Task data:
[Start of Attachment]
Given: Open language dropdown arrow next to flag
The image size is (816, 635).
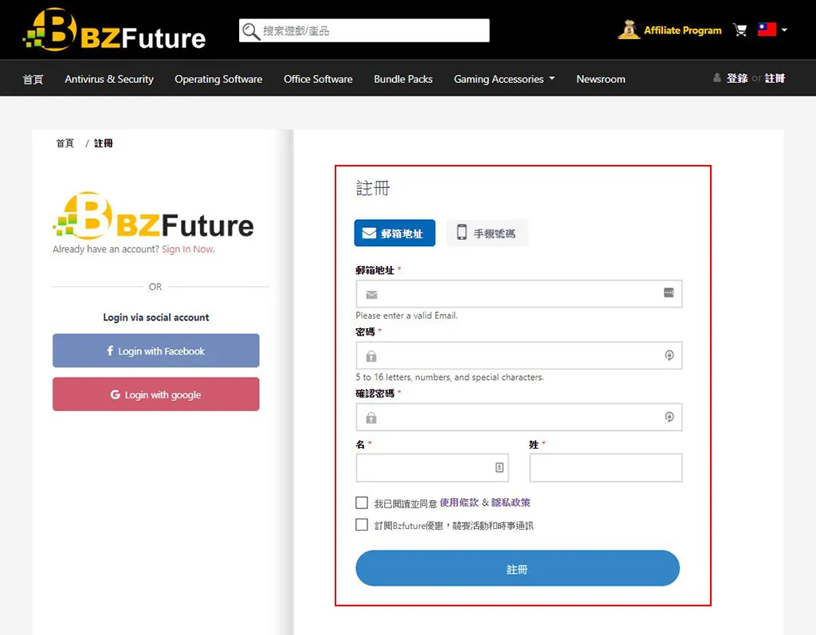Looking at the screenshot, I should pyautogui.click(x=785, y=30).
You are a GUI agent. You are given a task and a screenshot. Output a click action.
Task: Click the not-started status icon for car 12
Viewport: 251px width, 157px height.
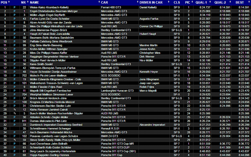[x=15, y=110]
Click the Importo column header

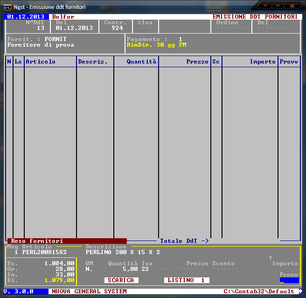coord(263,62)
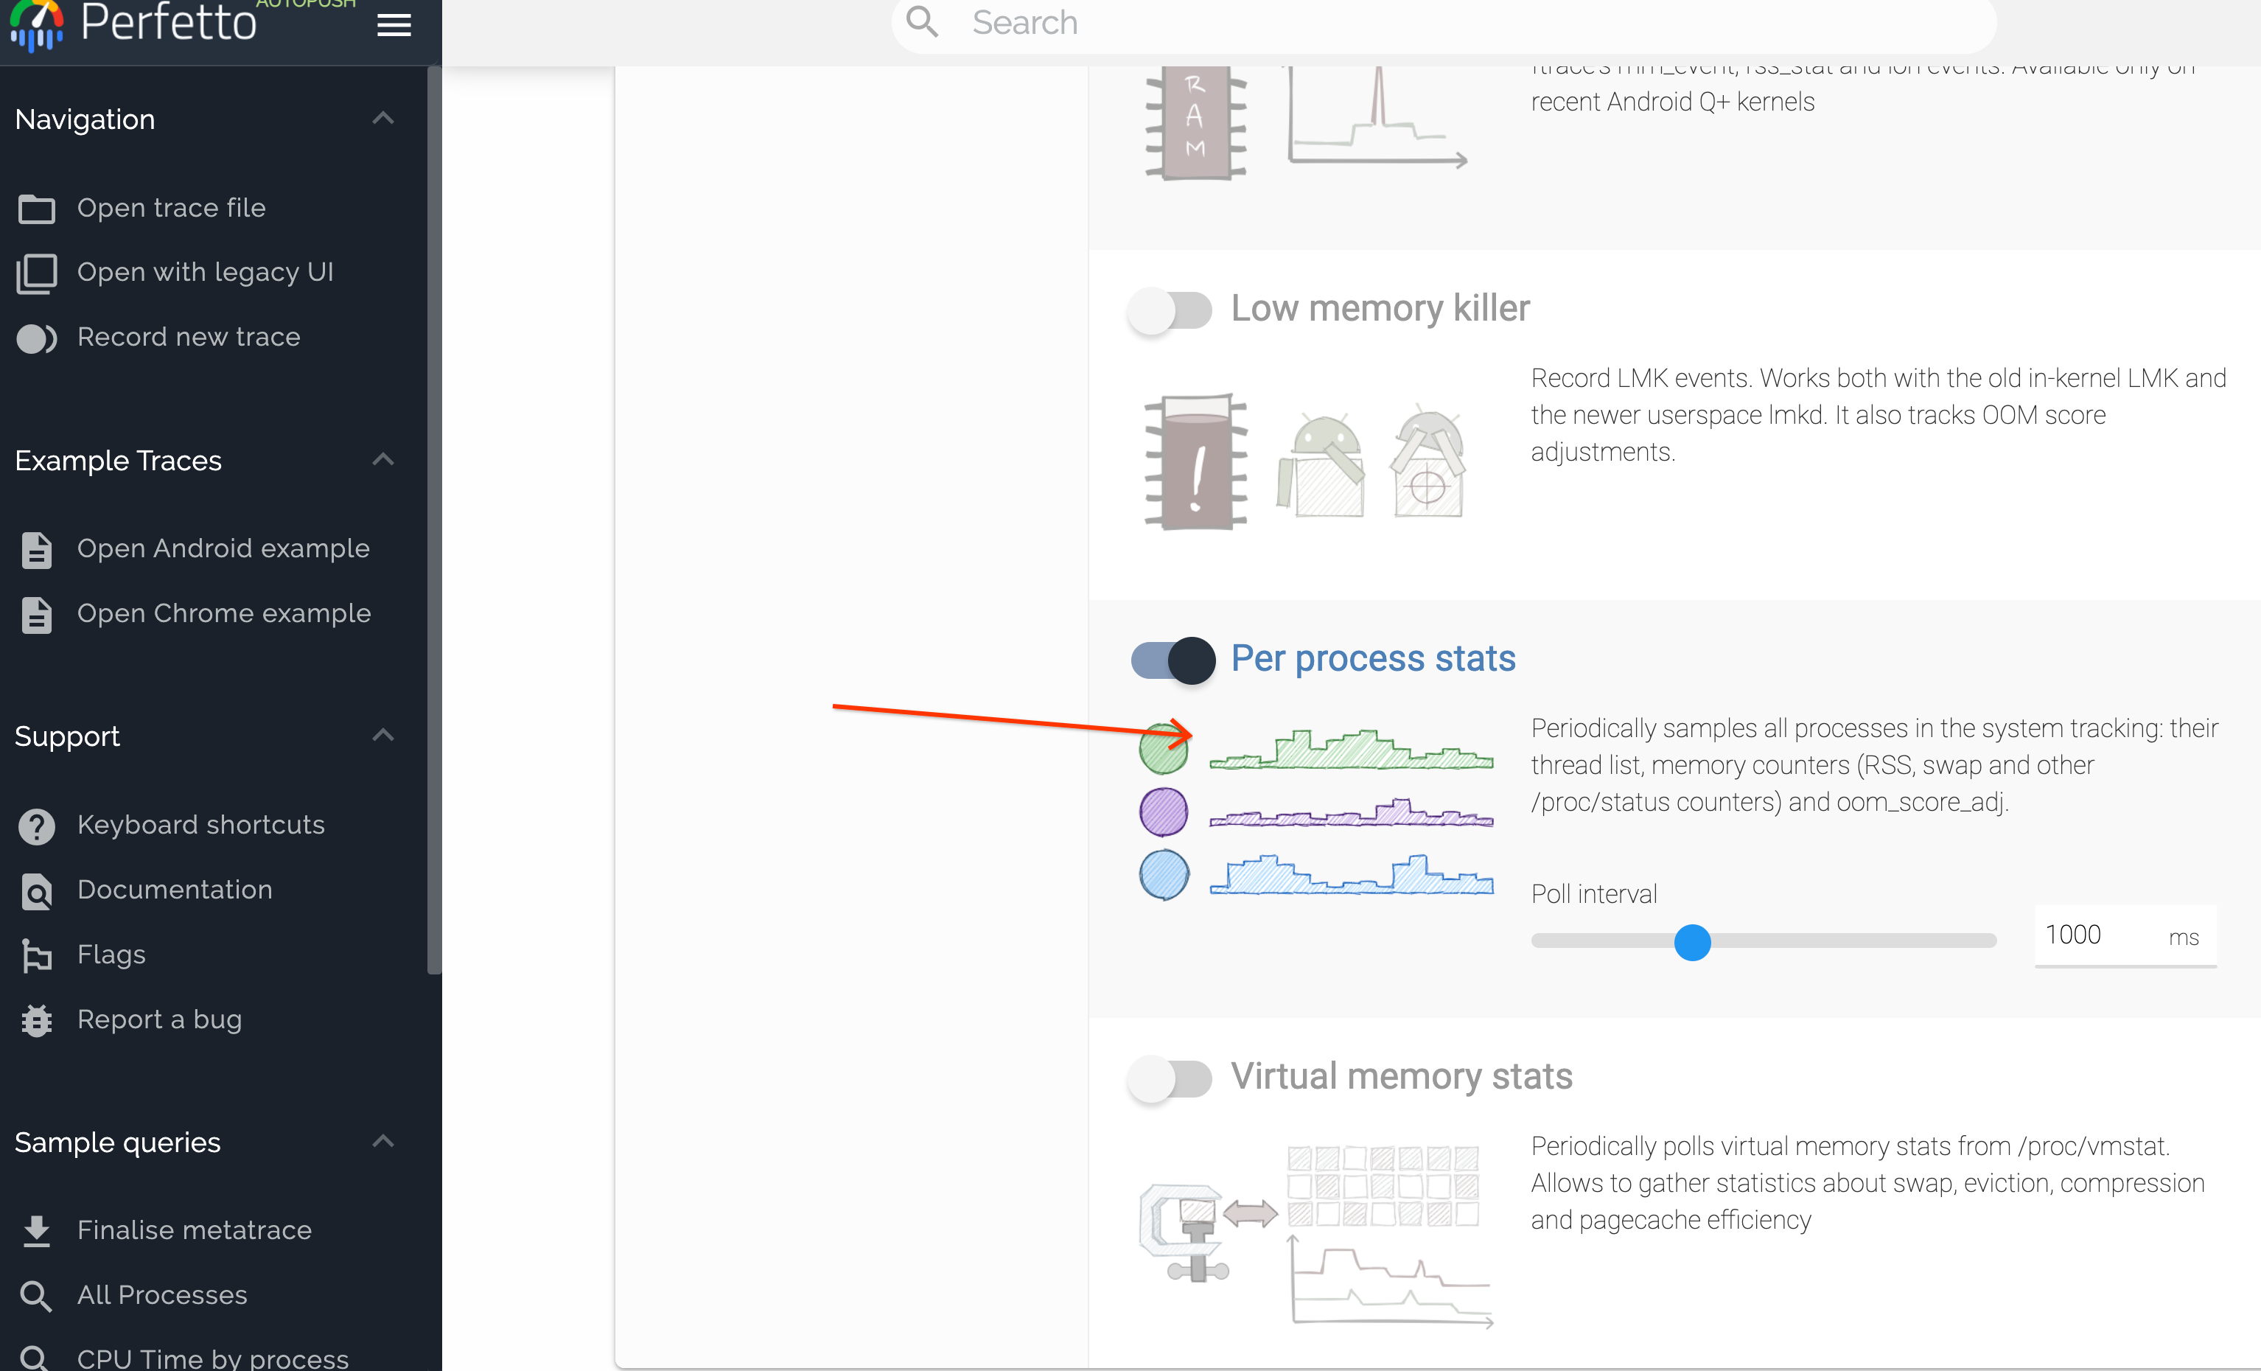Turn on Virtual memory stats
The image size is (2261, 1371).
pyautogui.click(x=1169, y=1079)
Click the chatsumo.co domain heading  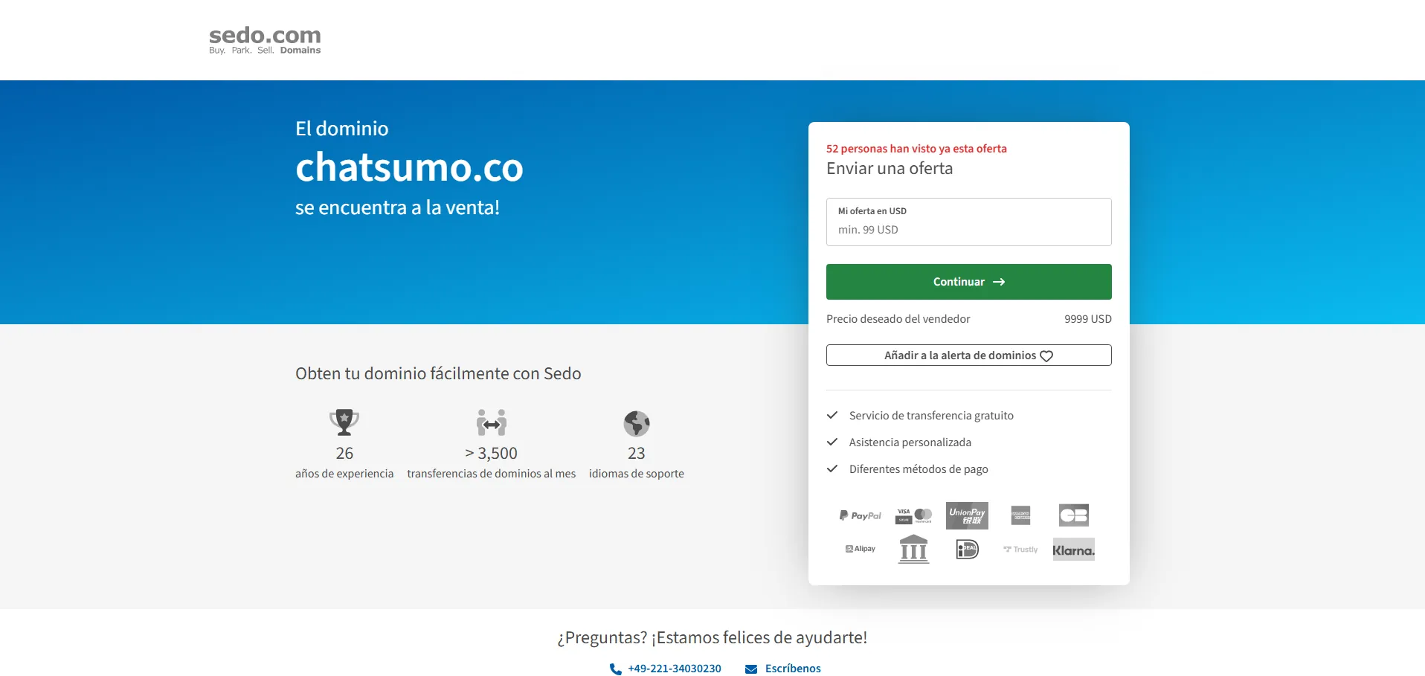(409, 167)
[End of Attachment]
[Start of Attachment]
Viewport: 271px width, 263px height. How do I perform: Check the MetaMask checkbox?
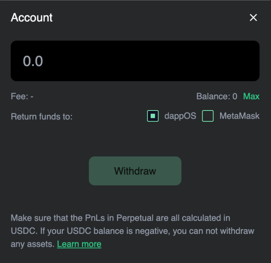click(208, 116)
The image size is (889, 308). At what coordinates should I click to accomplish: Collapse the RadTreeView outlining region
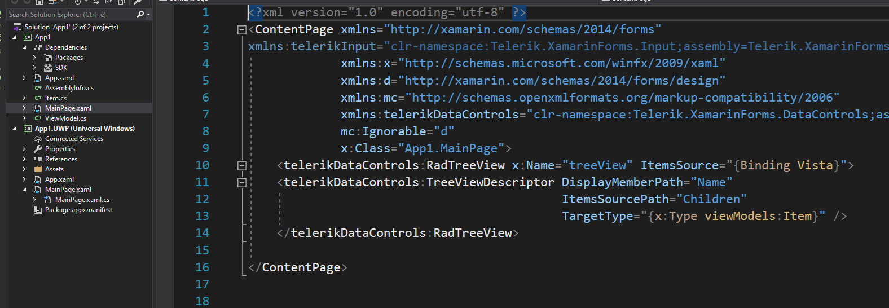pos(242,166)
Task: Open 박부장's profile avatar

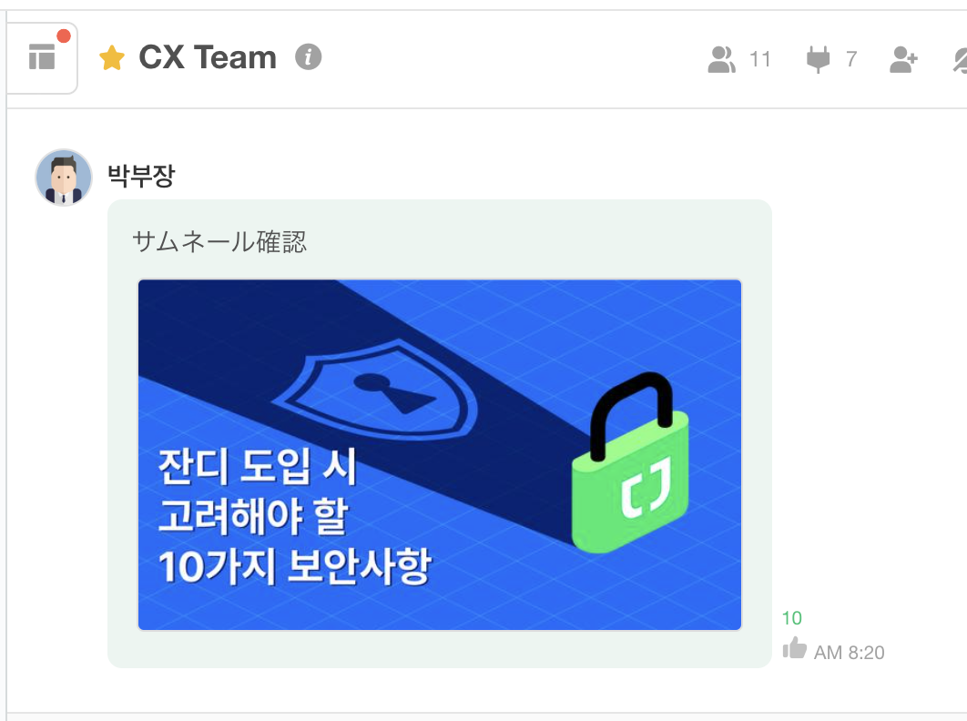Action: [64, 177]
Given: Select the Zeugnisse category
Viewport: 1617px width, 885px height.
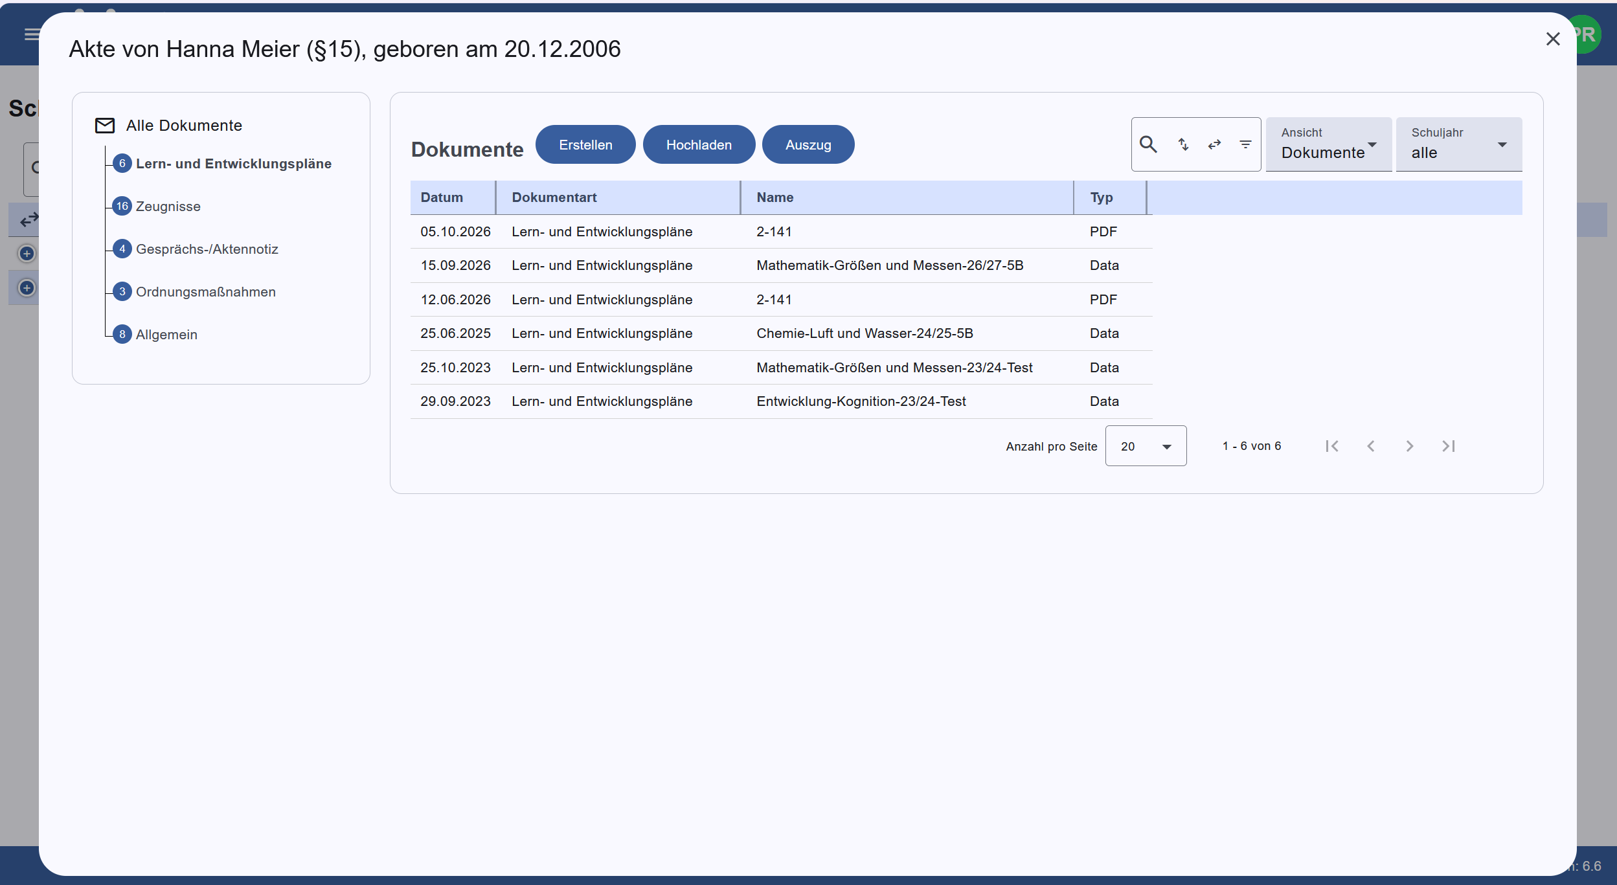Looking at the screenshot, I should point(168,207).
[End of Attachment]
Instructions to follow: Leave the pictures out, and transcribe exactly the lines above starting at the one that contains "The image size is (889, 308)." and ending at the one that contains "Given: Select the Zeugnisse category".

Solution to this exercise:
The image size is (889, 308). At what coordinates should I click to accomplish: Collapse the RadTreeView outlining region
pos(242,166)
Task: Open 박부장's profile avatar

Action: [64, 177]
Given: Select the Zeugnisse category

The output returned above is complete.